__Requirements__:
Copy the records from the line containing "Given: Select the Debug navigator spray icon" through the line containing "coord(101,445)", replacing "checkbox" with "check box" and changing nothing else. Return only those lines.

# Start of Records provided

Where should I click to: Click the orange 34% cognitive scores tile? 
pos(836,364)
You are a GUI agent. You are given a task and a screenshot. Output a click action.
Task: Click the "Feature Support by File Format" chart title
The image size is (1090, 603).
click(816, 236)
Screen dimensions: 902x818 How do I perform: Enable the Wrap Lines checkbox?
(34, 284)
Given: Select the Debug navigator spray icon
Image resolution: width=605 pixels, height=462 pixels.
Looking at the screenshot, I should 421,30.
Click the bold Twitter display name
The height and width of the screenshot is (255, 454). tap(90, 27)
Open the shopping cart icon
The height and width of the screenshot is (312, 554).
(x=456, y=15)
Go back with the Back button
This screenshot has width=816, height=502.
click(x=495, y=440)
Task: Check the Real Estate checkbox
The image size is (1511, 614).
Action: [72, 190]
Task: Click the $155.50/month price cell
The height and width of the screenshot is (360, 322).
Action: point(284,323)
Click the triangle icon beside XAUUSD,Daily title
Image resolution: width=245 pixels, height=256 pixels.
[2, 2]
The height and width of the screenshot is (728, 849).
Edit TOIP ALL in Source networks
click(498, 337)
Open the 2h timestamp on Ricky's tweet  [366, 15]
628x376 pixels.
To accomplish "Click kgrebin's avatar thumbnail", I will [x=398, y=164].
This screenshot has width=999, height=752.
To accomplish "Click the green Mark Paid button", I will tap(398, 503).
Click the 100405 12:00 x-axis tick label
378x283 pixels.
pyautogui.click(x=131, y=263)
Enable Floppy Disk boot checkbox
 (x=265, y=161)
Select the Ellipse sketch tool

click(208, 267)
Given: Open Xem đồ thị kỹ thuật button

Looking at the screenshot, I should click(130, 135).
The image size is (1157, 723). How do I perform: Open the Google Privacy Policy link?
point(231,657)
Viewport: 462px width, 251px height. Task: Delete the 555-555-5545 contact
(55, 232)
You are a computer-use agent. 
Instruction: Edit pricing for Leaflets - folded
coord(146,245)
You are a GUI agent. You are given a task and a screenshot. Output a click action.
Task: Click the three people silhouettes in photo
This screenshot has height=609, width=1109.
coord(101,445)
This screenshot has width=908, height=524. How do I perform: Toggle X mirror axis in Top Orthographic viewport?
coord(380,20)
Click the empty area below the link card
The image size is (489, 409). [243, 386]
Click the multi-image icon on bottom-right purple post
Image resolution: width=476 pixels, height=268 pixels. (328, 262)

# End of Records provided

__Expected output__:
Given: Select the Debug navigator spray icon
Image resolution: width=605 pixels, height=462 pixels.
Looking at the screenshot, I should 421,30.
Click the bold Twitter display name
The height and width of the screenshot is (255, 454). tap(90, 27)
Open the shopping cart icon
The height and width of the screenshot is (312, 554).
(x=456, y=15)
Go back with the Back button
This screenshot has width=816, height=502.
click(x=495, y=440)
Task: Check the Real Estate check box
The image size is (1511, 614).
Action: [72, 190]
Task: Click the $155.50/month price cell
The height and width of the screenshot is (360, 322).
Action: point(284,323)
Click the triangle icon beside XAUUSD,Daily title
Image resolution: width=245 pixels, height=256 pixels.
[2, 2]
The height and width of the screenshot is (728, 849).
Edit TOIP ALL in Source networks
click(498, 337)
Open the 2h timestamp on Ricky's tweet  [366, 15]
628x376 pixels.
To accomplish "Click kgrebin's avatar thumbnail", I will [x=398, y=164].
This screenshot has width=999, height=752.
To accomplish "Click the green Mark Paid button", I will tap(398, 503).
Click the 100405 12:00 x-axis tick label
378x283 pixels.
pyautogui.click(x=131, y=263)
Enable Floppy Disk boot check box
 (x=265, y=161)
Select the Ellipse sketch tool

click(208, 267)
Given: Open Xem đồ thị kỹ thuật button

Looking at the screenshot, I should click(130, 135).
The image size is (1157, 723). How do I perform: Open the Google Privacy Policy link?
point(231,657)
Viewport: 462px width, 251px height. Task: Delete the 555-555-5545 contact
(55, 232)
You are a computer-use agent. 
Instruction: Edit pricing for Leaflets - folded
coord(146,245)
You are a GUI agent. You are given a task and a screenshot. Output a click action.
Task: Click the three people silhouettes in photo
This screenshot has height=609, width=1109.
coord(101,445)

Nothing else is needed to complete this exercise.